Excerpt to read —
··········
Food and beverages - The popular cuisine of Mexico provides couples with numerous options for wedding day fare. Set up a taco bar where guests can create their own tacos from a choice of beef, chicken, or beans, as well as a variety of toppings. Or hire a food truck that serves tacos and other Mexican-style food items to be on-site. For beverages, offer guests margaritas and Mexican brands of beer. Consider providing a dessert buffet offering tres leches cake, churros with chocolate sauce, and - of course - Mexican wedding cookies.
Entertainment - Couples can hire a real mariachi band to play at the reception. Guests will love dancing to mariachi standards, as well as a modern love song or two, performed mariachi-style. Piñatas make for another fun form of reception entertainment. Since piñatas are available in a variety of styles and colors, couples can go with classic shiny star-shaped orbs or find a piñata that showcases their love of a particular sport or animal. Allow the children in attendance to get the first whack before letting the adults join in the fun. The bride and groom can even give guests a mini piñata as a wedding favor.
Couples can play up the beauty of a winter wedding and give themselves and their guests a mountaintop experience by embracing a Swiss Alps theme.
Attire - To help the bride's and bridesmaids' dresses to stand up to the winter chill, top them with a faux fur or knit wraps. Stylish coats or sporty parkas will also keep wedding party members toasty and warm in chilly weather. If you'll be taking photos outdoors, outfit the members of your wedding party in matching scarves and mittens to ward off winter chills.
Decorations - Deck out your reception venue to look like a posh Alpine ski chalet by incorporating cozy, rustic elements. A fireplace with a crackling fire will set the ambiance, and vintage snow sports gear such as skis, snowshoes, toboggans, and ice skates can be used as decorations. Add a sense of warmth to the room by using woolen blankets instead of tablecloths or runners. Purchased or DIY snow globes featuring winter scenes make for charming centerpieces. Other decorative ideas include displaying a collection of Swiss cowbells or even an authentic alphorn.
Food and beverages - Whether as the main meal or an appetizer, you can't go wrong with classic cheese fondue. Consider offering the Berner platte (the Bernese platter), a regional specialty that consists of an assortment of meats and sausages, along with juniper-flavored sauerkraut, potatoes, and dried beans. A main course could be Alplermagronen, or "herdsman's macaroni," made from cheese, potatoes, onions, macaroni, and milk or cream. Help revelers stay cozy and warm by offering mulled wine and hot chocolate. Speaking of chocolate, the Swiss are known for theirs, so be sure to play up that ingredient when dessert time arrives by serving Swiss chocolate mousse in addition to an array of decadent pastries. A wedding favor that sends guests home with a few pieces of Swiss chocolate is also sure to be popular.
Borrowing from Japan's ancient traditions will create a truly lovely and elegant fête.
Attire - The bride and bridesmaids can incorporate the Japanese theme into pre-wedding preparations by donning kimono-style robes featuring bright, floral patterns while styling their hair and makeup. Kimono-style design elements and silk accents can be incorporated into the wedding attire, as well.
··········
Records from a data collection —
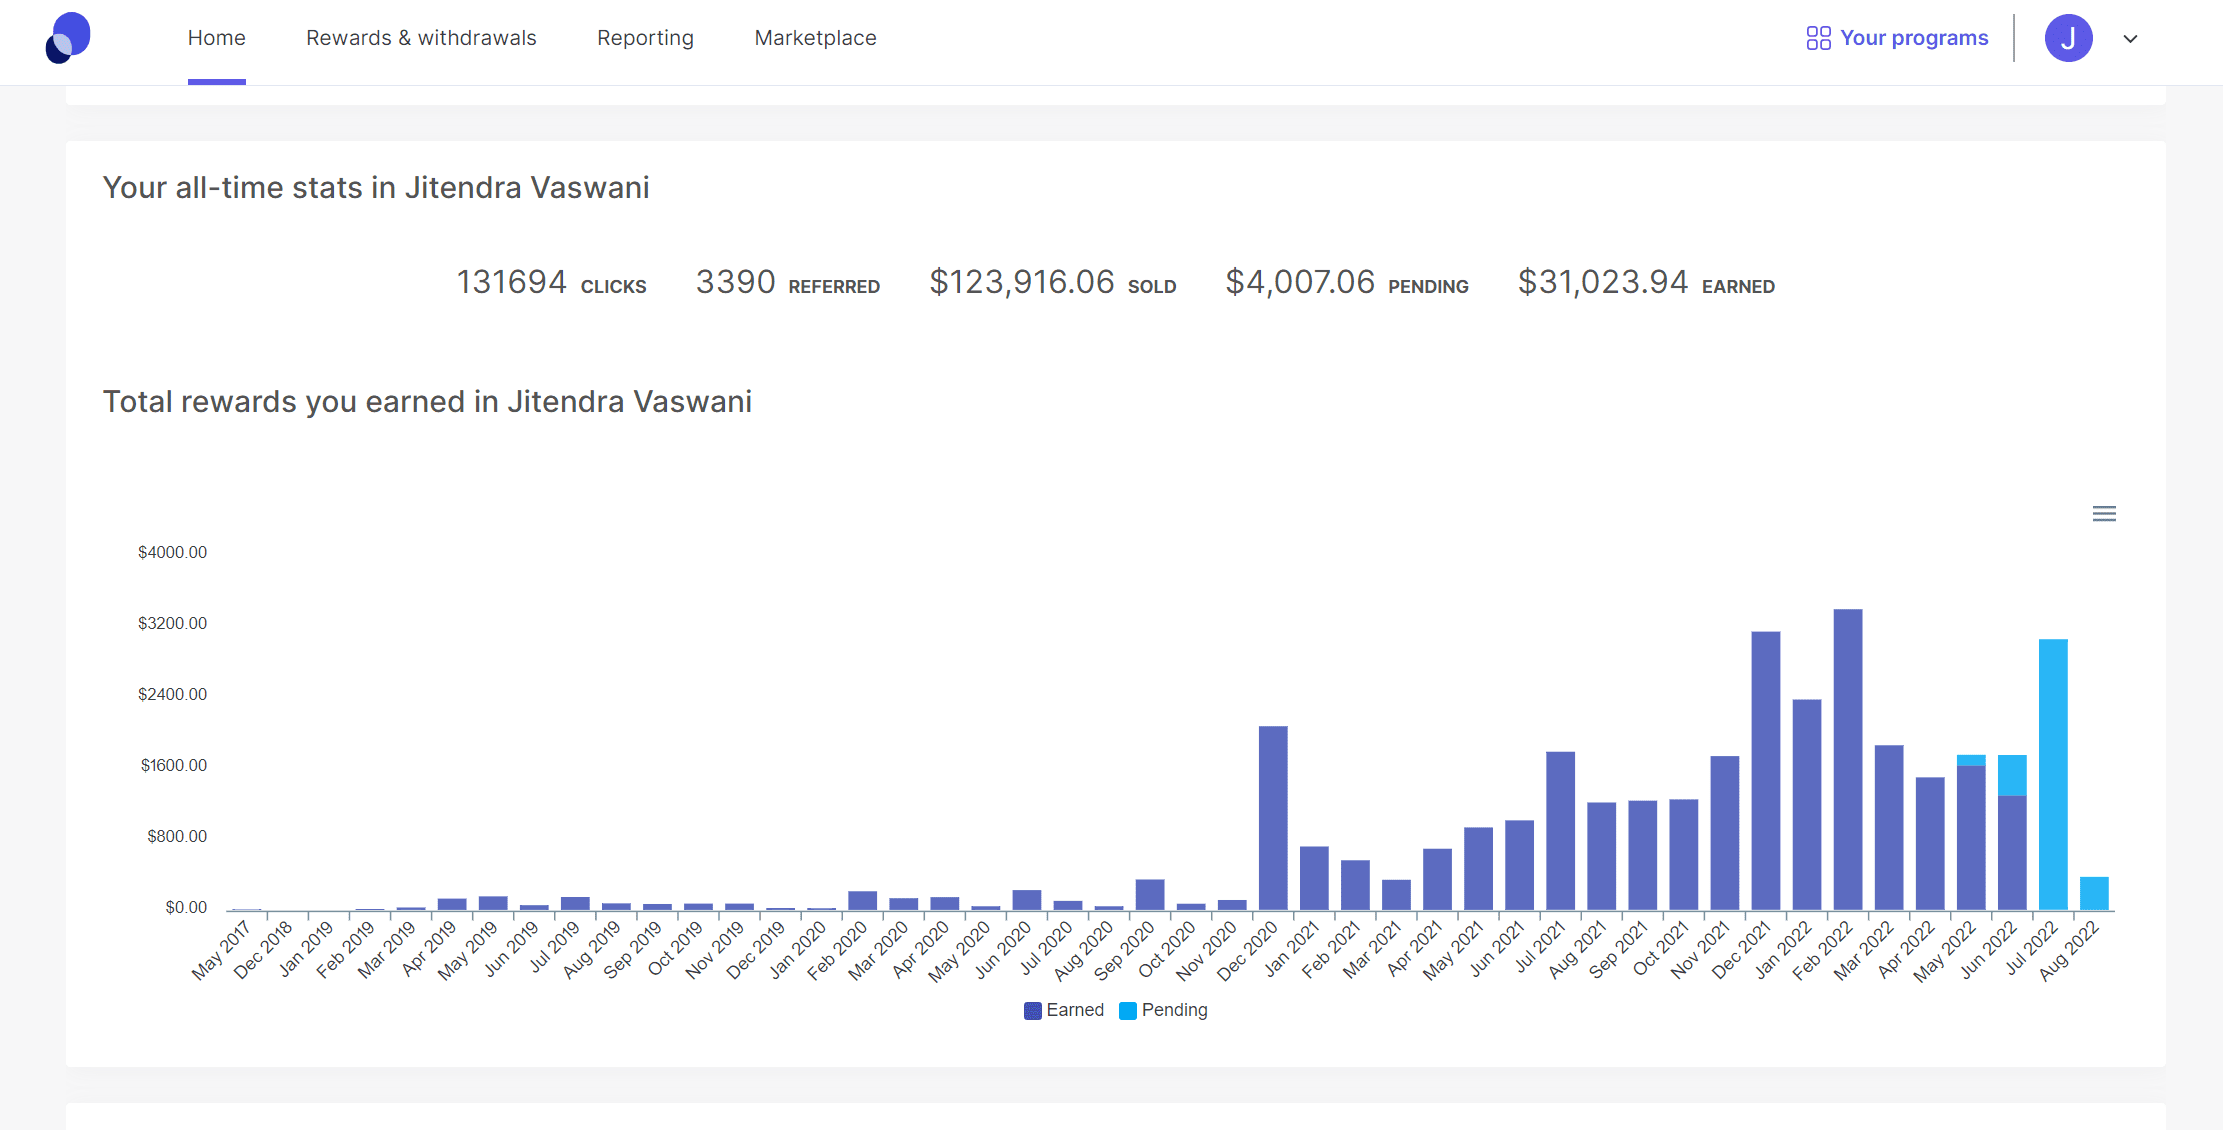
Task: Toggle the Pending series in chart legend
Action: click(x=1174, y=1010)
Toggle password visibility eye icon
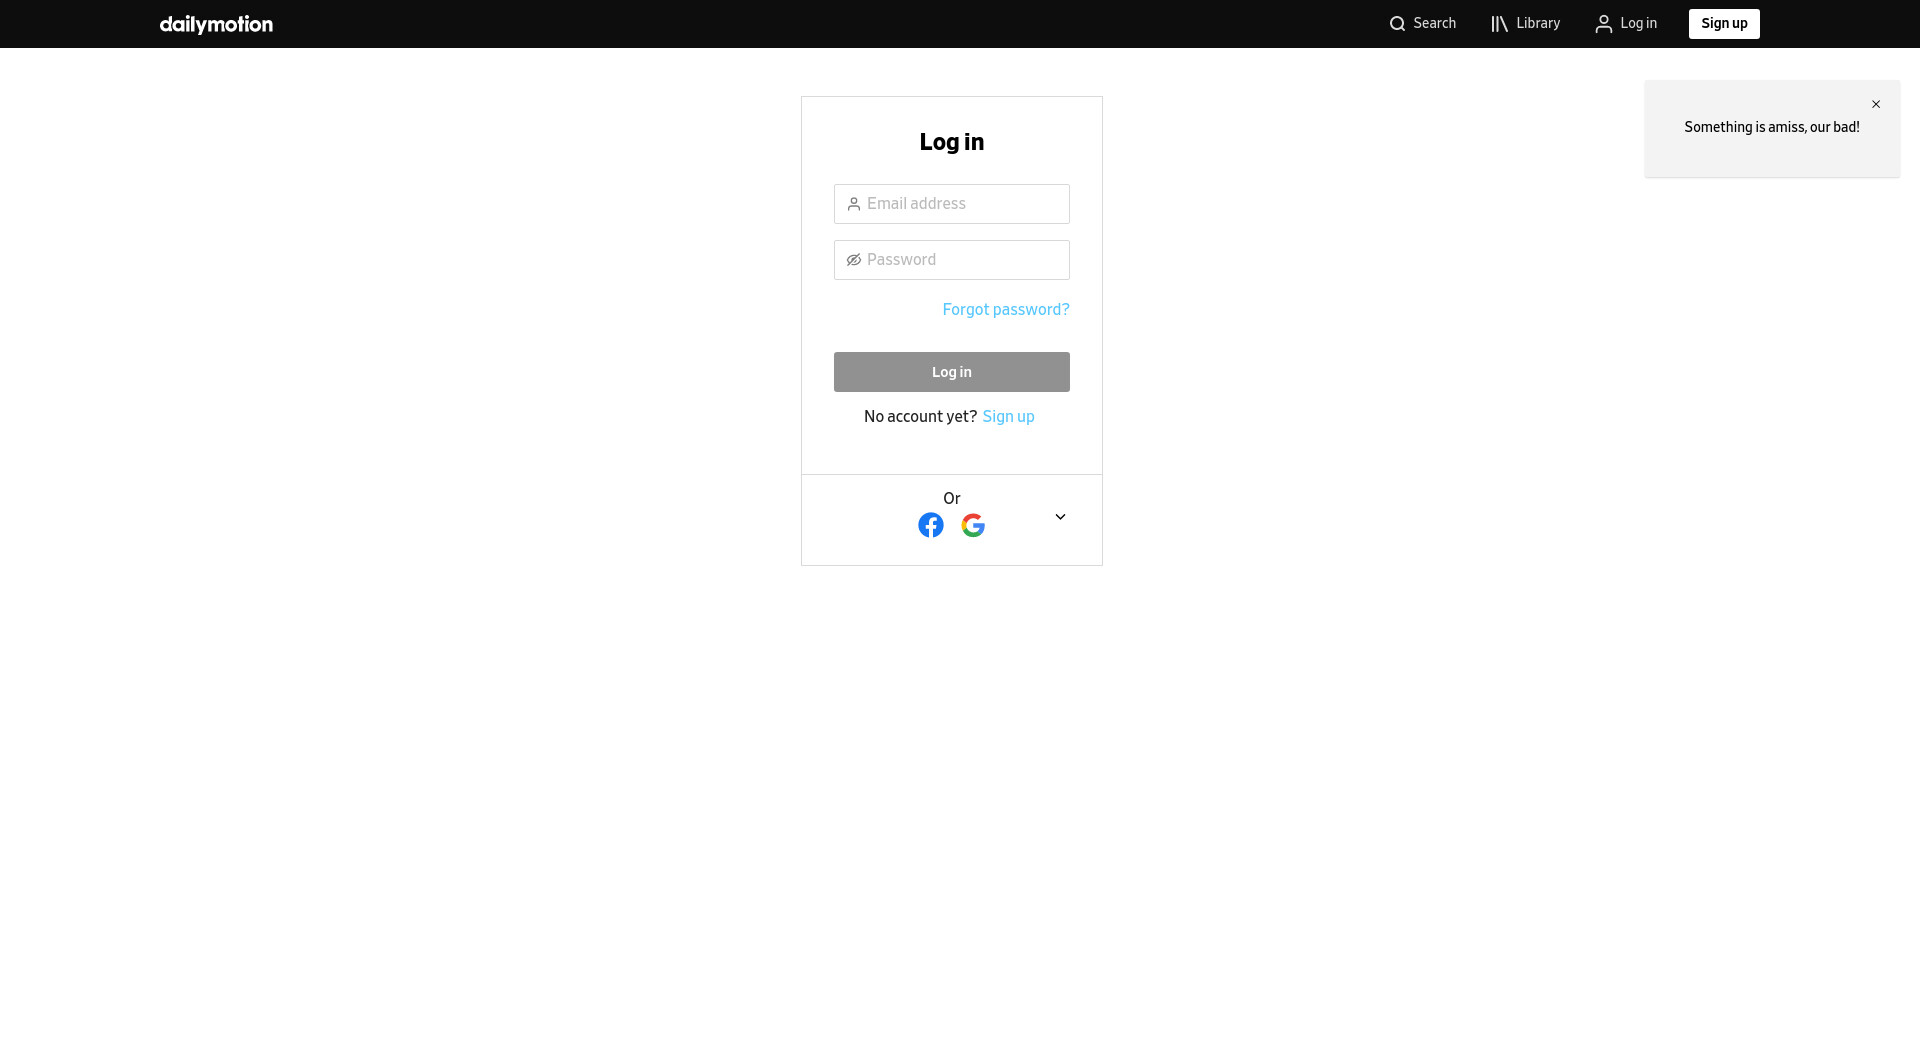This screenshot has height=1040, width=1920. (x=854, y=260)
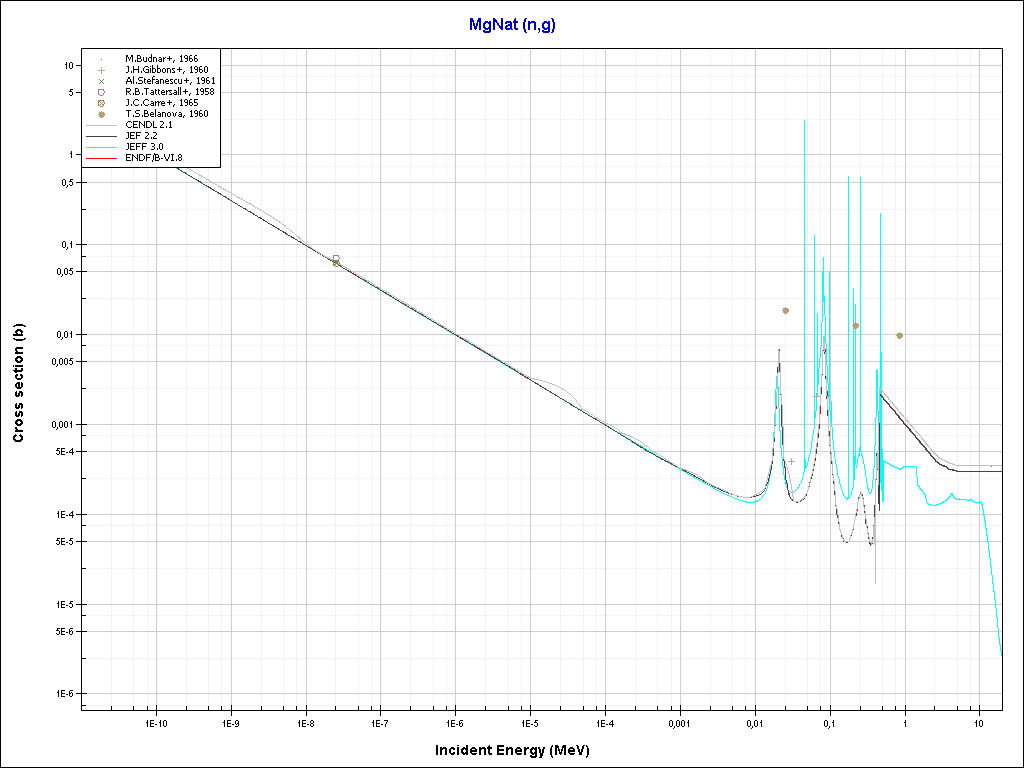Viewport: 1024px width, 768px height.
Task: Select the J.C.Carre+ marker symbol in legend
Action: tap(101, 103)
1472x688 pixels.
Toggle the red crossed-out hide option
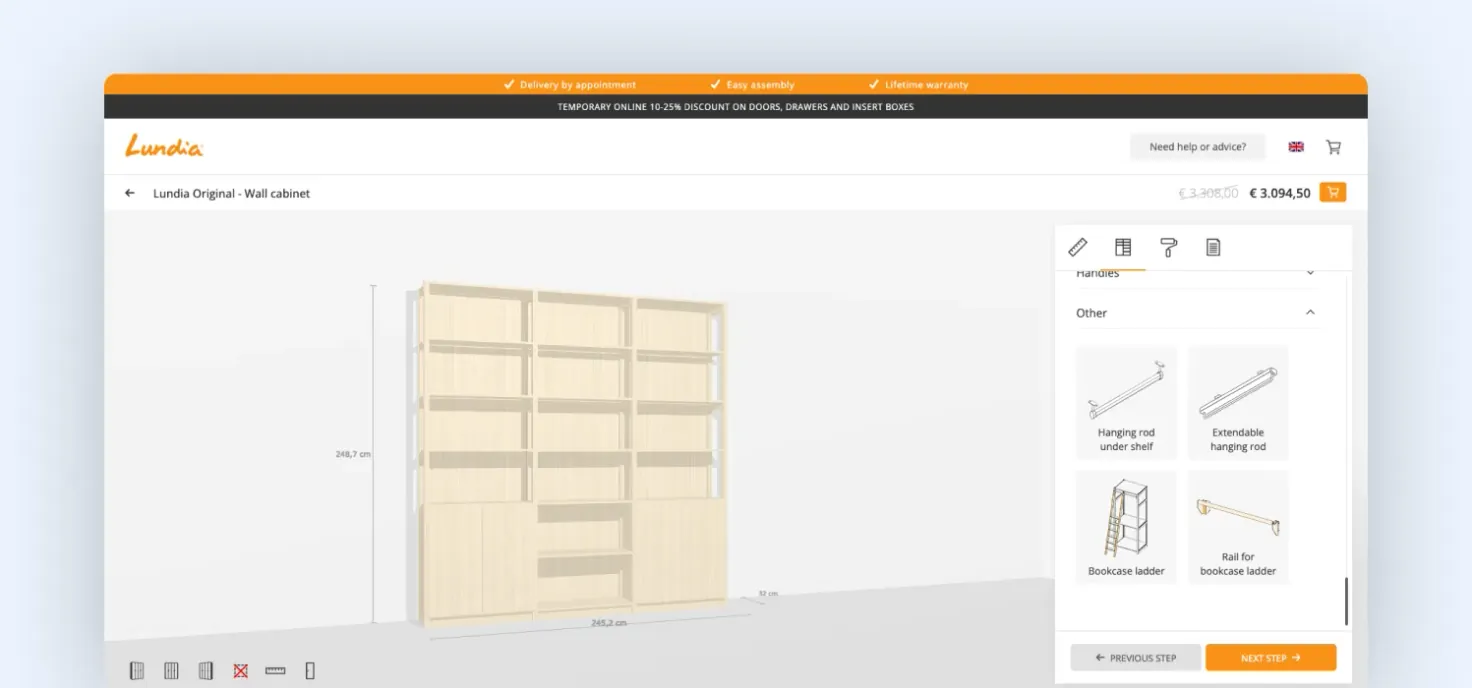pos(240,671)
··········
Challenge 1 —
Decide whether each statement agrees with the wedding theme text, and for each give yes or no along with the words from the text that settle it, quoted exactly: (a) For the Swiss Alps theme, woolen blankets can take the place of tablecloths. (b) Adults should get the first whack at the piñata. (c) Alplermagronen is made with rice.
Challenge 2 —
Extract word for word the part of the wedding theme text starting with "Food and beverages - The" and going on through "Mexican wedding cookies.".
These records have nothing to do with the wedding theme text.

Full solution 1 —
(a) Yes: "Add a sense of warmth to the room by using woolen blankets instead of tablecloths or runners."
(b) No: "Allow the children in attendance to get the first whack before letting the adults join in the fun."
(c) No: "made from cheese, potatoes, onions, macaroni, and milk or cream."

Full solution 2 —
Food and beverages - The popular cuisine of Mexico provides couples with numerous options for wedding day fare. Set up a taco bar where guests can create their own tacos from a choice of beef, chicken, or beans, as well as a variety of toppings. Or hire a food truck that serves tacos and other Mexican-style food items to be on-site. For beverages, offer guests margaritas and Mexican brands of beer. Consider providing a dessert buffet offering tres leches cake, churros with chocolate sauce, and - of course - Mexican wedding cookies.